- The Washington Times - Thursday, January 11, 2007

CARACAS, Venezuela (AP) — Venezuela could nationalize four projects in the oil-rich Orinoco River basin if the state is unable to negotiate a majority stake with the foreign oil companies that run them, the finance minister said yesterday.

The state could nationalize the four projects in the Orinoco oil belt “if the negotiations with the foreign oil companies that control them fail,” Finance Minister Rodrigo Cabezas said in an interview on state television.

His remarks clarified that the government is still seeking to obtain majority control through talks with the companies after President Hugo Chavez announced plans this week to take control of “strategic sectors” in telecommunications, power, oil and natural gas.

Separately, Mr. Cabezas told the Venezuelan newspaper El Universal that as the state nationalizes C.A. Nacional Telefonos de Venezuela, or CANTV, “shareholders will receive the fair price of their value of their shares.”

Asked whether the call for nationalization includes top power company La Electricidad de Caracas, owned by the Arlington, Va., company AES Corp., Mr. Cabezas said, “It includes the entire electricity sector.”

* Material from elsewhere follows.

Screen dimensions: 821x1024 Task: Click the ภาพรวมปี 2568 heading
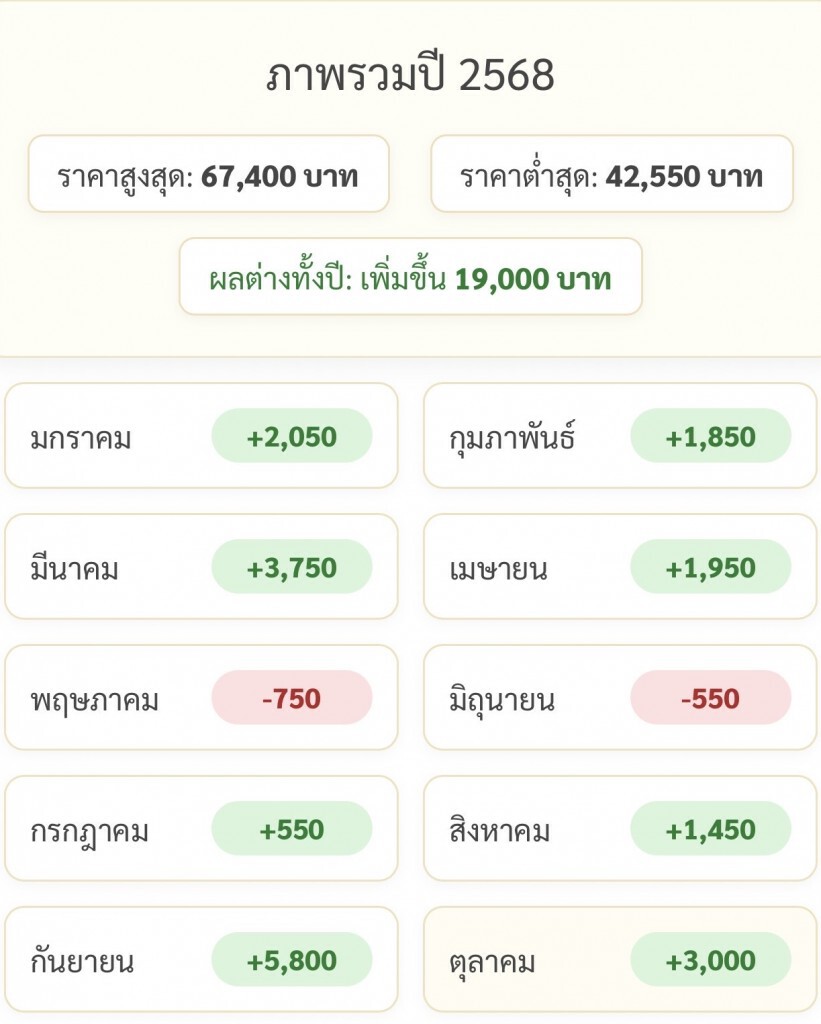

Venezuela’s government has been in talks since last year with foreign oil companies that operate heavy crude upgrading projects in the eastern Orinoco area, seeking a government-controlling stake through the formation of new “mixed companies.” Such joint ventures have already been formed in other parts of the South American country, and most companies have shown a willingness to continue investing under new terms.

The six firms that currently control the Orinoco projects include British Petroleum PLC, Exxon Mobil Corp., Chevron Corp., ConocoPhillips Co., Total SA and Statoil ASA.

Mr. Chavez is seeking special powers from the National Assembly to allow him to enact “revolutionary laws” by decree, and Mr. Cabezas told state TV they would likely include reworking the country’s banking laws and reforms for insurance companies.

“Next week we will decide for sure what laws fall under the president’s special powers,” he said.

Venezuela has strict controls in place that limit currency trading, and Mr. Cabezas noted that the price of the dollar in the black market has risen to historic levels but said there are no plans to devalue the Venezuelan currency, the bolivar.

He said in Mr. Chavez’s new six-year term, the government will seek to raise taxes on companies with hefty profits but will allow private companies to continue to operate freely.